BRONX BOMBER: Princeton University quarterback Kevin Davidson fires a pass a game earlier this fall. Last Saturday, senior Davidson threw for 210 yards and a touchdown in a losing cause as Princeton fell 27-10 to Dartmouth at Yankee Stadium. The loss to the undefeated Big Green snapped a 17-game winning streak for the Tigers, who dropped to 7-1 overall and 4-1 Ivy League. Princeton will look to get back in the win column when it hosts Yale (7-1 overall, 4-1 Ivy) on November 16. (Photo by Frank Wojciechowski)

By Bill Alden

For lifelong New York Yankees fan Bob Surace, making the pilgrimage to the Bronx is always special.

So when Surace brought his undefeated and ninth-ranked  Princeton University football team to Yankee Stadium last Saturday for a clash against undefeated and No. 13 Dartmouth to help commemorate the 150th anniversary of the first game which pitted the Tigers against Rutgers on November 6, 1869, the trip was destined to leave a slew of memories.

“The entire week was great, with the celebration of the first game we played in, the Empire State Building being lit up the orange and red for us and Rutgers, and the number of alumni who flew in, who drove in,” said Princeton head coach Surace, a star center for the Tiger football program in the late 1980s.

“It was really incredible to see the support from everybody who has been a part of Princeton football for such a long time and then have the Yankee Stadium experience.”

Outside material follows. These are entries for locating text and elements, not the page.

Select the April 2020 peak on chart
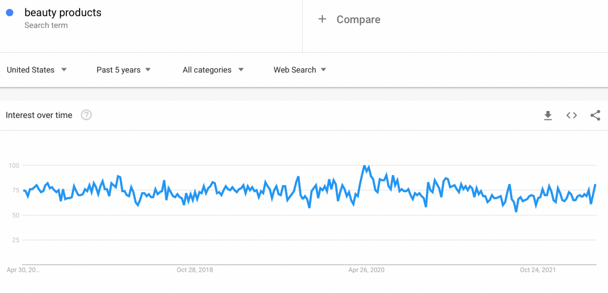Viewport: 608px width, 293px height. pos(364,166)
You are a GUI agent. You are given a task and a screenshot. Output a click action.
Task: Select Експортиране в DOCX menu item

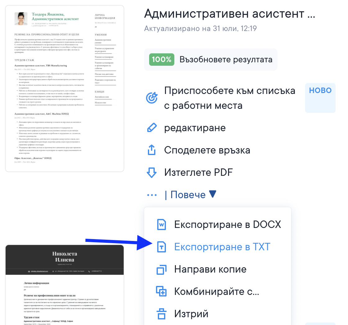click(x=227, y=225)
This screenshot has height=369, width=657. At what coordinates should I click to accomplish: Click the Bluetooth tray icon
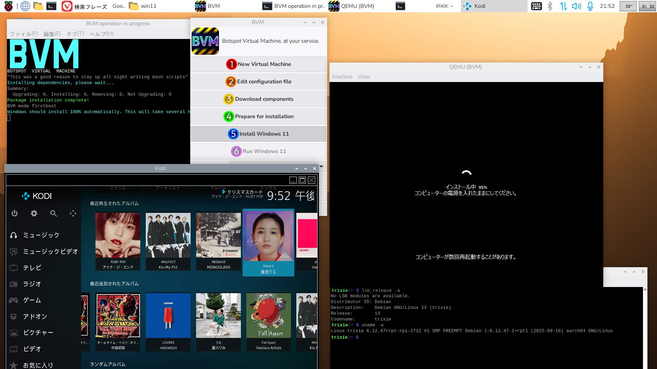pyautogui.click(x=550, y=6)
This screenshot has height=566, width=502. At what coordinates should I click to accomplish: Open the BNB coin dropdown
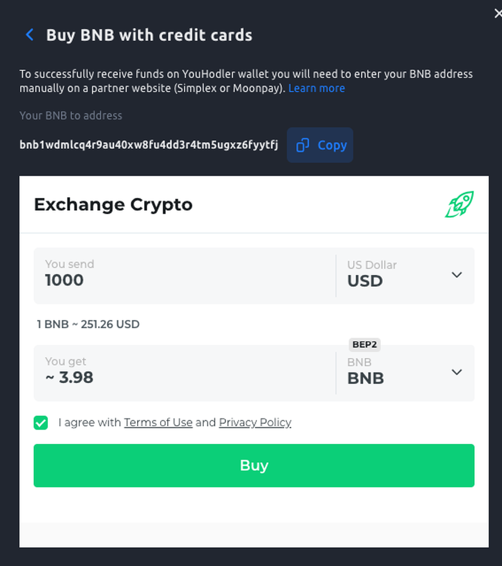click(x=405, y=373)
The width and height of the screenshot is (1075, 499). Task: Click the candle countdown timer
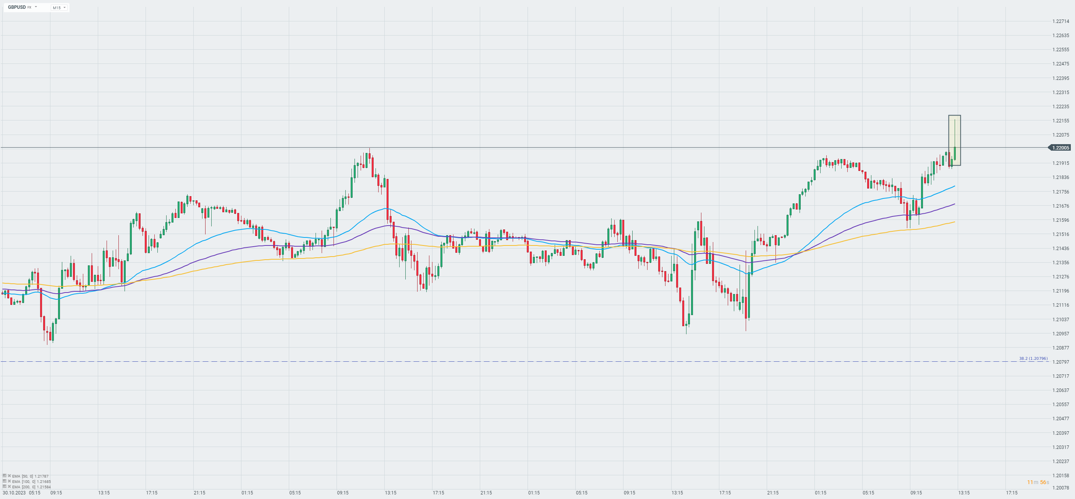coord(1037,482)
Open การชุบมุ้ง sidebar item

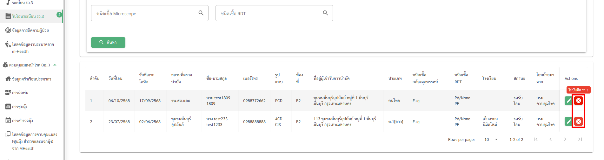(x=20, y=107)
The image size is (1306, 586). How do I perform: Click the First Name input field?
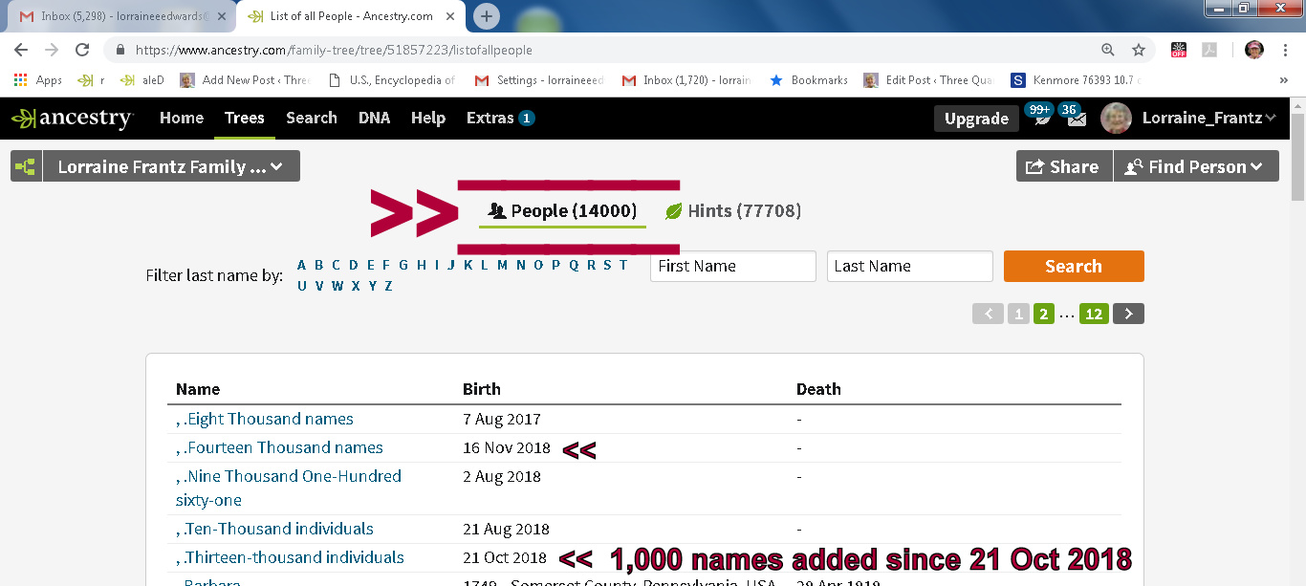pos(732,266)
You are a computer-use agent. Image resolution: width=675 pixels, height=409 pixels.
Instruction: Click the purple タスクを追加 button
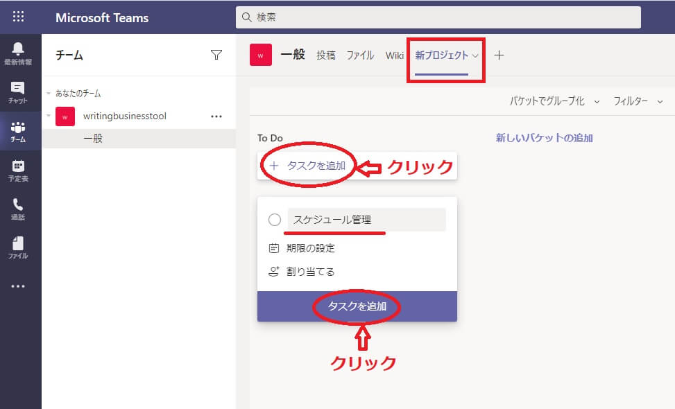[x=357, y=306]
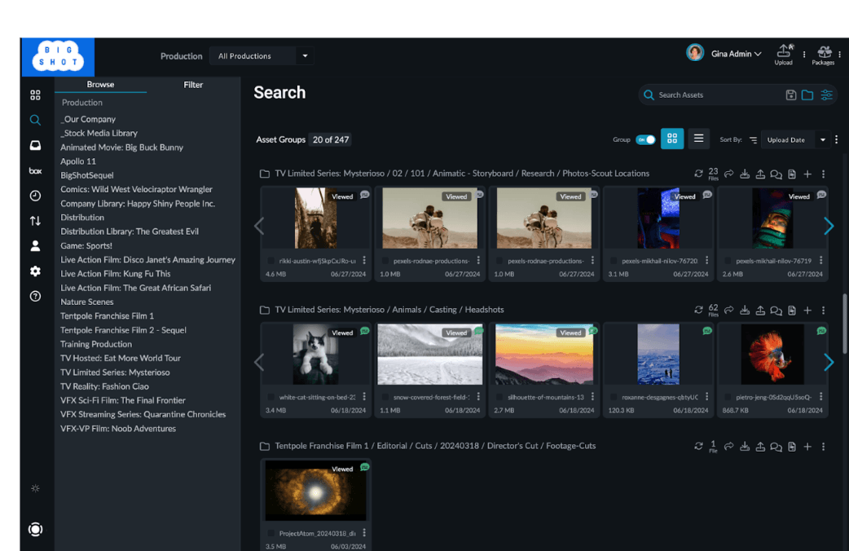Select TV Reality: Fashion Ciao production

[104, 386]
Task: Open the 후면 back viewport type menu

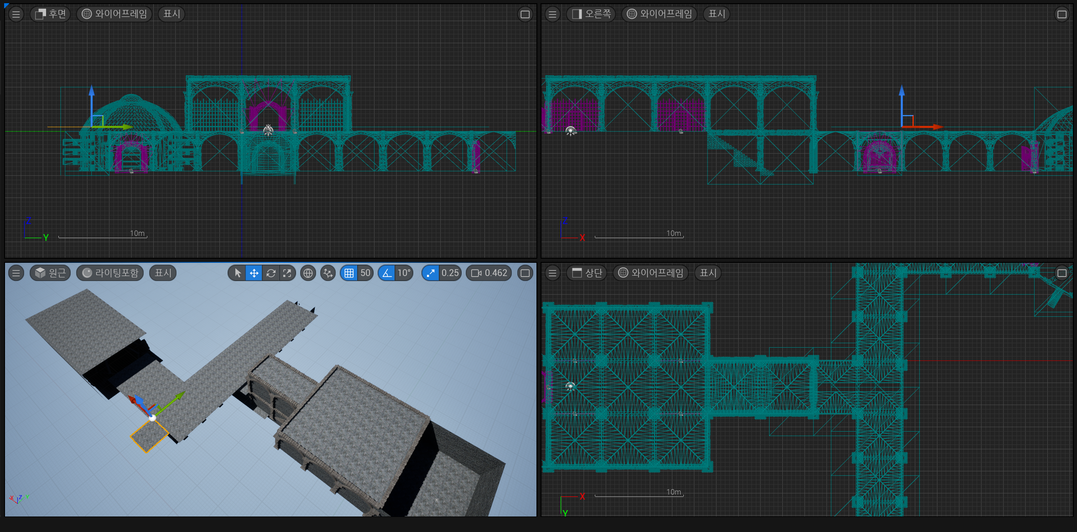Action: tap(51, 14)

Soaking in the scene, Princeton was primed to excel on the big stage. “We went up Friday to practice and did a walk through and got a chance to be on the field and see all of that,” said Surace.

“It was a great setting for us and everyone involved in terms of that. You want to be in these games that are truly nationally recognized. You want to win them, but to have a game that is on such a big stage and then to put it in such a great venue, I think that was terrific for everybody.”

The Tigers, though, left the Bronx Saturday evening with some less than terrific memories as Dartmouth jumped out to a 17-0 first half lead and held off a Princeton rally to prevail 27-10 before a crowd of 21,506 and snap the Tigers’ 17-game winning streak. The Big Green improved to 8-0 overall and 5-0 Ivy League while Princeton dropped to 7-1 overall and 4-1 Ivy.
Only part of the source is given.